Zack Whittaker, a criminologist who studied at the University of Kent, Canterbury, is a journalist, writer and broadcaster.

Disclosure

Zack Whittaker

I worked briefly with Microsoft UK in 2006 but no longer have any connection with the company. Regardless, I remain impartial and unbiased in my views.

I don't hold any stock or shares, investments or industrial secrets in any company, but have signed confidentiality agreements with a number of UK and U.S. organisations, whose names I am not at liberty to disclose.

I was involved with Kent Union, the University of Kent's student union, undertaking voluntary, non-salaried, elected positions between early 2009 and mid-2010.
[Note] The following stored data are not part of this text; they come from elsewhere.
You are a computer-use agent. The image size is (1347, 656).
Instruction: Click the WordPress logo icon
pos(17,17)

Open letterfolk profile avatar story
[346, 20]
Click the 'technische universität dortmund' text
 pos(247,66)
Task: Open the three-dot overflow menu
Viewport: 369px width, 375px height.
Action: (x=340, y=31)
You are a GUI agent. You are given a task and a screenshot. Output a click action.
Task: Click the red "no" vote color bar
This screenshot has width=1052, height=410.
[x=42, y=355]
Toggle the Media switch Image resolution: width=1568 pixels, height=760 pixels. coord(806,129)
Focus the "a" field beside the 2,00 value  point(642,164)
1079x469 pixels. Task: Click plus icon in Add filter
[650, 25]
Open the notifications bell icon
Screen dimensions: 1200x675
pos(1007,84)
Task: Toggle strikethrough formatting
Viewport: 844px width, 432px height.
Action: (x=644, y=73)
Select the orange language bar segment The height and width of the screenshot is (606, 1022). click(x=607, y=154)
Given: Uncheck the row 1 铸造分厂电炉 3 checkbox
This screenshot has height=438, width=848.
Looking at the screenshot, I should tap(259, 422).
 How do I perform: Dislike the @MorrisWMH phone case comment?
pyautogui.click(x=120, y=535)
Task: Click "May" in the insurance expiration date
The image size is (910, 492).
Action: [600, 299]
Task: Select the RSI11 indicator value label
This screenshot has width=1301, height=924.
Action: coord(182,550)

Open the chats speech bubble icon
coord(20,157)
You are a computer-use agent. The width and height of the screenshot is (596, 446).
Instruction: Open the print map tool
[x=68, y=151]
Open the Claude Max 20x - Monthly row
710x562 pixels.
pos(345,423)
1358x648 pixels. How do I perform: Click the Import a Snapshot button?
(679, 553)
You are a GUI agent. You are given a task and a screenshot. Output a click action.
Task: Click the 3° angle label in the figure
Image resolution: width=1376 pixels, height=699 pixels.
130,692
No other company, body, government department, non-governmental organisation or third sector organisation employs me or pays me a salary in any capacity whatsoever.

As a freelance journalist, whenever expenses are given and taken by a company that is not CBS Interactive, these will be disclosed in each relevant post to ensure transparency.

I currently work with a UK law enforcement unit, but this is an entirely separate position which bears no connection to other work.

(Updated: 23rd October 2011)

Biography

Zack Whittaker

Zack Whittaker, criminologist who studied at the University of Kent, UK, is a journalist, writer and broadcaster.

After studying criminology at university, though still in his early-20's, he has already had a series unconventional work and voluntary positions. He has worked with researchers studying neurological illnesses like Tourette's syndrome (which he suffers from), has given lectures on the nature of disabilities in the public community, and occasionally ends up speaking on television and radio discussing the events of the day.

He first had academic work published at the age of 22, then still an undergraduate, and has been cited by a wide range of publications: from the Huffington Post, Business Insider, AllThingsDigital, The Atlantic Wire and CBS News.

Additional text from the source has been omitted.